Mobilisé comme sergent d’infanterie lors de la Première Guerre mondiale, il termine avec le grade de capitaine, est décoré de la Croix de Guerre et de la Légion d’Honneur. Il épouse ensuite Simone Vidal, fille d’un polytechnicien, dont il a six enfants. Il enseigne ensuite l’Histoire du Moyen Age à l’université de Strasbourg, de 1919 à 1936, avant d’être nommé à la Sorbonne.

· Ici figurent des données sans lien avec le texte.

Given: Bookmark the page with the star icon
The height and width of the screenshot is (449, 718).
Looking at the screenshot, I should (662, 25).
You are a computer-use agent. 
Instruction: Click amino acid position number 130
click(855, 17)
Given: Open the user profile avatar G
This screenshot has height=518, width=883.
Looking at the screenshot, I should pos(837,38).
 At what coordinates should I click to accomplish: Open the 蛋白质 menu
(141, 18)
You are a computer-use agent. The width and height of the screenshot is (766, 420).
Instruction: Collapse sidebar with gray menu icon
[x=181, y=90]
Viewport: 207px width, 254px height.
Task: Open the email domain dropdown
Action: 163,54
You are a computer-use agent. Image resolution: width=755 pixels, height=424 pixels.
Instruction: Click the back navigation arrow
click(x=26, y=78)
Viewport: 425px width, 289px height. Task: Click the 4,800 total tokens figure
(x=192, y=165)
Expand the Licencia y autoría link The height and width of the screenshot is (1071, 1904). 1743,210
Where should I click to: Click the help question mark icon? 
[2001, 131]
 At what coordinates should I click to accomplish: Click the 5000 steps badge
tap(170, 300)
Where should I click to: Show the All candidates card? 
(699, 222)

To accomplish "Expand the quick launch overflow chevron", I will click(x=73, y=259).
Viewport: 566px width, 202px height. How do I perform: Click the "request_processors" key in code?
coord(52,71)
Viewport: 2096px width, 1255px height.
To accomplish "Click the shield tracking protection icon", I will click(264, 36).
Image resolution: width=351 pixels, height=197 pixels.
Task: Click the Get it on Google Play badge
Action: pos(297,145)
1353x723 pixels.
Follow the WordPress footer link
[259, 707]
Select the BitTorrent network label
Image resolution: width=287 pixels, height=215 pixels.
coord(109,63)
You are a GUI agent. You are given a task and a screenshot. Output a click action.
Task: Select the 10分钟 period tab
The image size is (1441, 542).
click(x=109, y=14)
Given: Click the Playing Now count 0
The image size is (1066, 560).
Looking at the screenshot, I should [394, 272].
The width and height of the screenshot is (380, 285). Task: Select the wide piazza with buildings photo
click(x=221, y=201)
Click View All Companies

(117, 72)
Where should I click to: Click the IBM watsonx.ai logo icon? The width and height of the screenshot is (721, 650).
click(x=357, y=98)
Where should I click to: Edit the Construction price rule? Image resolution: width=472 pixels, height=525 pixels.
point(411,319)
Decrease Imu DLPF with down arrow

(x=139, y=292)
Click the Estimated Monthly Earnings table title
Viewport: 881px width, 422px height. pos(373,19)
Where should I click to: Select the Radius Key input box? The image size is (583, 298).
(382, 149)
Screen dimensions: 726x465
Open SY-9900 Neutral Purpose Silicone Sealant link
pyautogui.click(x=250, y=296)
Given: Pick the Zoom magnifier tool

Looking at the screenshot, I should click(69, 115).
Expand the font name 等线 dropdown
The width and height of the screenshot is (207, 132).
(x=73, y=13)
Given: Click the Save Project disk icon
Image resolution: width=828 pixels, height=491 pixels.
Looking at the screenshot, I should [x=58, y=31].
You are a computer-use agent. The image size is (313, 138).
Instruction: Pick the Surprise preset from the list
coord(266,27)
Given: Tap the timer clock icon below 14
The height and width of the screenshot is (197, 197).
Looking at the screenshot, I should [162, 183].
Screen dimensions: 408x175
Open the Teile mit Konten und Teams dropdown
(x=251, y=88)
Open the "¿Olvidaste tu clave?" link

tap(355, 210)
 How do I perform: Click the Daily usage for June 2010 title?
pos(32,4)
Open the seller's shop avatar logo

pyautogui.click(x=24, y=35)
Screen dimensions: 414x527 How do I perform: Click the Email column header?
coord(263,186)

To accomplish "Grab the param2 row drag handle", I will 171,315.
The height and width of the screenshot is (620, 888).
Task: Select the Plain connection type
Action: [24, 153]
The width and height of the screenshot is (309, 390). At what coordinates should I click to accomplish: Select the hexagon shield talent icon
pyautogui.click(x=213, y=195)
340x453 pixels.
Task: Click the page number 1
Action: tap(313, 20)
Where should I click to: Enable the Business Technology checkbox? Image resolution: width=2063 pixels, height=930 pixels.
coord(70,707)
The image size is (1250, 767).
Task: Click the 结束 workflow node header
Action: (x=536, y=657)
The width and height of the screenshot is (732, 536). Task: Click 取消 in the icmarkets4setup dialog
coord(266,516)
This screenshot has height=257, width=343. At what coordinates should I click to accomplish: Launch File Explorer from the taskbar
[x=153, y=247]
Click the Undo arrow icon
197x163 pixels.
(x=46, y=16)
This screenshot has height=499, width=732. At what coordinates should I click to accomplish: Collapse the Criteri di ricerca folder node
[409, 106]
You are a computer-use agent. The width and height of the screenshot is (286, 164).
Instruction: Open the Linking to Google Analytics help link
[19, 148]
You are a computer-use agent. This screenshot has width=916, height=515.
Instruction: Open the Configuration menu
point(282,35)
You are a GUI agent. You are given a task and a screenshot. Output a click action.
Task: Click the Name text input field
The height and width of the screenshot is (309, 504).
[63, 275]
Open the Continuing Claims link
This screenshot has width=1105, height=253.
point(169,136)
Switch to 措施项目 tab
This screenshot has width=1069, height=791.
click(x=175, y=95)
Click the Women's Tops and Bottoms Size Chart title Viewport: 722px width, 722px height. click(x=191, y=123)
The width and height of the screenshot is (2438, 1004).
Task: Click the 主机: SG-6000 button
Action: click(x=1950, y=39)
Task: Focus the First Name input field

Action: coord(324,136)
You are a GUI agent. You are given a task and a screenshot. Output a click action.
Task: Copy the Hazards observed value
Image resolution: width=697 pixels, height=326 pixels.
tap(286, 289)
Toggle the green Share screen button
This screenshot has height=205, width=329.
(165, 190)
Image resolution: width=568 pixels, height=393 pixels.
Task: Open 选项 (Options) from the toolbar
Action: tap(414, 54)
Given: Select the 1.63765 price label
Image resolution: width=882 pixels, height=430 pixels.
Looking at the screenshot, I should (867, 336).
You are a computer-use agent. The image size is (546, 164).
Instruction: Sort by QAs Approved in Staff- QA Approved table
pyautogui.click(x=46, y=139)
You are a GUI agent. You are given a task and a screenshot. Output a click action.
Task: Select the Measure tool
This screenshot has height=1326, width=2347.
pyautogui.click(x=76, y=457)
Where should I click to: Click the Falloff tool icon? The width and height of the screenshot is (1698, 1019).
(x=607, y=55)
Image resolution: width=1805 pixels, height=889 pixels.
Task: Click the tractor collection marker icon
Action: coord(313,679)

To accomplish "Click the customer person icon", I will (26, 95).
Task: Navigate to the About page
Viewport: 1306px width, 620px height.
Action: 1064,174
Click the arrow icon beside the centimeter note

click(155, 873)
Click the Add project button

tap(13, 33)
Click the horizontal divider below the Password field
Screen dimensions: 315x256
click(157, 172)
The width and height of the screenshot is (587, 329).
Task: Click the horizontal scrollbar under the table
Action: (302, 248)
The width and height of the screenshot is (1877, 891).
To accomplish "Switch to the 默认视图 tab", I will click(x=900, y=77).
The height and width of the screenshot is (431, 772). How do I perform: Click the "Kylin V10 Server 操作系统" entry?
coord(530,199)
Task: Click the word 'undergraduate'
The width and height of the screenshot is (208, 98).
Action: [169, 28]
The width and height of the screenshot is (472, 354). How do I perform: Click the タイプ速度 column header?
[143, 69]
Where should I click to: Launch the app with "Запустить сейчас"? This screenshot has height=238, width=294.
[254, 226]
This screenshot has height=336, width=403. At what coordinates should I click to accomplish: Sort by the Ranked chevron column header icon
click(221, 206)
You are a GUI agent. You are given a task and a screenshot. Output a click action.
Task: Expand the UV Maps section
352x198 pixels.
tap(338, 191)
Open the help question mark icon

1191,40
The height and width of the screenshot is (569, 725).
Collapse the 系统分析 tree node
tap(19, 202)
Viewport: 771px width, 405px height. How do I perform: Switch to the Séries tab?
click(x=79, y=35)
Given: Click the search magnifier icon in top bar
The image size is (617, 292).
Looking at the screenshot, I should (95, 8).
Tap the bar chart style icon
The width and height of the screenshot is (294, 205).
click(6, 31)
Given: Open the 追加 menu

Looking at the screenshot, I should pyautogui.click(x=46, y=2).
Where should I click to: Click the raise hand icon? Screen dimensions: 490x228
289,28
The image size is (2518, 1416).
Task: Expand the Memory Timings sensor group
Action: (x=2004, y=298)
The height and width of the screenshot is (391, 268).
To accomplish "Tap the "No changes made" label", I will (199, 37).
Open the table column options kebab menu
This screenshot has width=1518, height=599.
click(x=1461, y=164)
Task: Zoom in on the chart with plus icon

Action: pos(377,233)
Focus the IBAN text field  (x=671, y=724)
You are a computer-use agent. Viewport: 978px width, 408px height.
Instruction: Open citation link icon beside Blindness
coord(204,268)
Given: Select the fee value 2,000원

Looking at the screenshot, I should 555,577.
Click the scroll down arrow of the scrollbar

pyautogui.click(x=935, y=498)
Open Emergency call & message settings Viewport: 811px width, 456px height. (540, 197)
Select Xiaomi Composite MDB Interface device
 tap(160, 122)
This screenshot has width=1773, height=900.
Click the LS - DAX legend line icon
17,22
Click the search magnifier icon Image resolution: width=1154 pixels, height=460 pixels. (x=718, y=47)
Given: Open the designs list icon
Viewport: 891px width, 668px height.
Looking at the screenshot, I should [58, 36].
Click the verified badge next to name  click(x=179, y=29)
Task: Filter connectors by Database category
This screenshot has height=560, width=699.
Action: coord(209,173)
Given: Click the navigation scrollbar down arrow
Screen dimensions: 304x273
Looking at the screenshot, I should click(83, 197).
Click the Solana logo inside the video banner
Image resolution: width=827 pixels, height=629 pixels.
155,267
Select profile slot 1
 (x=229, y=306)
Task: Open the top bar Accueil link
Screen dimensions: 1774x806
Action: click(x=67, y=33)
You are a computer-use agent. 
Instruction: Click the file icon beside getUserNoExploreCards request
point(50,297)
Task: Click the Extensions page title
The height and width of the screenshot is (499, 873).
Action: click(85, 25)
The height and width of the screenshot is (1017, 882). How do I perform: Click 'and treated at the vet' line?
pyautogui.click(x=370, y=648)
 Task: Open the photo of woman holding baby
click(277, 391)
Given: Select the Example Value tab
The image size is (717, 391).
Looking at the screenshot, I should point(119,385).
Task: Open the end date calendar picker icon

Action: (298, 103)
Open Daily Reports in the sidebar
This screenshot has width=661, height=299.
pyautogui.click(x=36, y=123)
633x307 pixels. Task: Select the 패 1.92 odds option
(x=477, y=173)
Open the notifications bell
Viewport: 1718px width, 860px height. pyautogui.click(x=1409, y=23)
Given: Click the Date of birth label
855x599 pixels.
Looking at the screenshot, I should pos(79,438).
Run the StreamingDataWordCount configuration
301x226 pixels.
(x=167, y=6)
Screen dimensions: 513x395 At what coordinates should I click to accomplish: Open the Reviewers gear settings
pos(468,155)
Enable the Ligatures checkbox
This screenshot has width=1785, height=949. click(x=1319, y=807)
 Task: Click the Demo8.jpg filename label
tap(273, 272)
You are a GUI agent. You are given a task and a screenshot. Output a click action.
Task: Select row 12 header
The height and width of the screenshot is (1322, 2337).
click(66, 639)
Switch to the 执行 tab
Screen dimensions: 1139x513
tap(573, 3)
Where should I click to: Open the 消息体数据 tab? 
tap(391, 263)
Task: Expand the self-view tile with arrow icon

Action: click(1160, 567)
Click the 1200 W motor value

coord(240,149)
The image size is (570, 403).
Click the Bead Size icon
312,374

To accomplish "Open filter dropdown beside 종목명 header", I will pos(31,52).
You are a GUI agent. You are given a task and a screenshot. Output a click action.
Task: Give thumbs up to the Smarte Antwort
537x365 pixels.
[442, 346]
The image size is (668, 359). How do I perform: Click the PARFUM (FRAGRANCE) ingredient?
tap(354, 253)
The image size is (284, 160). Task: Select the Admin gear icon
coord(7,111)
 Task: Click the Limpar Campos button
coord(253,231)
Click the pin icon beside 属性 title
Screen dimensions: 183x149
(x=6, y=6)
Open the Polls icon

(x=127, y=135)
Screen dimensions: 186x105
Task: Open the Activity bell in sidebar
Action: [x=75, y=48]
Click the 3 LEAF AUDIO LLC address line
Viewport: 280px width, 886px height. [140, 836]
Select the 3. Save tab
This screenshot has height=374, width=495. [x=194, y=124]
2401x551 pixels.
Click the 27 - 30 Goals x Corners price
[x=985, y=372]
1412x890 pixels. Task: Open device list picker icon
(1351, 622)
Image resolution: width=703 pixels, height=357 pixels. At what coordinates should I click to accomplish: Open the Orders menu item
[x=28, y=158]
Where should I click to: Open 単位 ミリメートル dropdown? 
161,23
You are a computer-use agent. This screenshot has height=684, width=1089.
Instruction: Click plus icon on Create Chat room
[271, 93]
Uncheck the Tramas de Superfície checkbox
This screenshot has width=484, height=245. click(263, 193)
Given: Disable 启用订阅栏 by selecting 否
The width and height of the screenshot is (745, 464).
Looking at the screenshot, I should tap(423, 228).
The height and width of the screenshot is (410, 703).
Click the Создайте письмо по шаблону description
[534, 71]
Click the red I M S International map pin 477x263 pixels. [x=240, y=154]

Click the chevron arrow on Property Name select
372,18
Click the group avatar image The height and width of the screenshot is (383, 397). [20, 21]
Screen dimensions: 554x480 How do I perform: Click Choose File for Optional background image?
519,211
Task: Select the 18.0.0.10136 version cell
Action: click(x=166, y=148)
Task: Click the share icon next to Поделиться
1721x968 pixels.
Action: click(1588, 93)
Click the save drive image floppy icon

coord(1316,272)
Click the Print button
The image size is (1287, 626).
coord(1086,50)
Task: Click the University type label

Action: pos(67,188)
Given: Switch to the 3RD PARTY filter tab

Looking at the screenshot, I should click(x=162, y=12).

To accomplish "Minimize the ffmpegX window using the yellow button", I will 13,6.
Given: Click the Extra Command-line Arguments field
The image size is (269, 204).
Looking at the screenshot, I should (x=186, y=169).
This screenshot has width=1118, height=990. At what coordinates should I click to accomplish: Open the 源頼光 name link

« C’est le fondateur de l’histoire des mentalités, des croyances, des façons de penser », résume pour l’AFP l’historien Julien Théry. Avec notamment son maître livre Les Rois thaumaturges (1924), il donne « à l’Histoire un autre objet que les grands noms, les grands événements, les batailles ». Ses méthodes pionnières permettent une nouvelle approche, avec « une Histoire qui s’intéresse aux profondeurs de la société » et saisit l’homme dans tous ses aspects. « Il préfigure Fernand Braudel » et son Identité de la France, ajoute Julien Théry.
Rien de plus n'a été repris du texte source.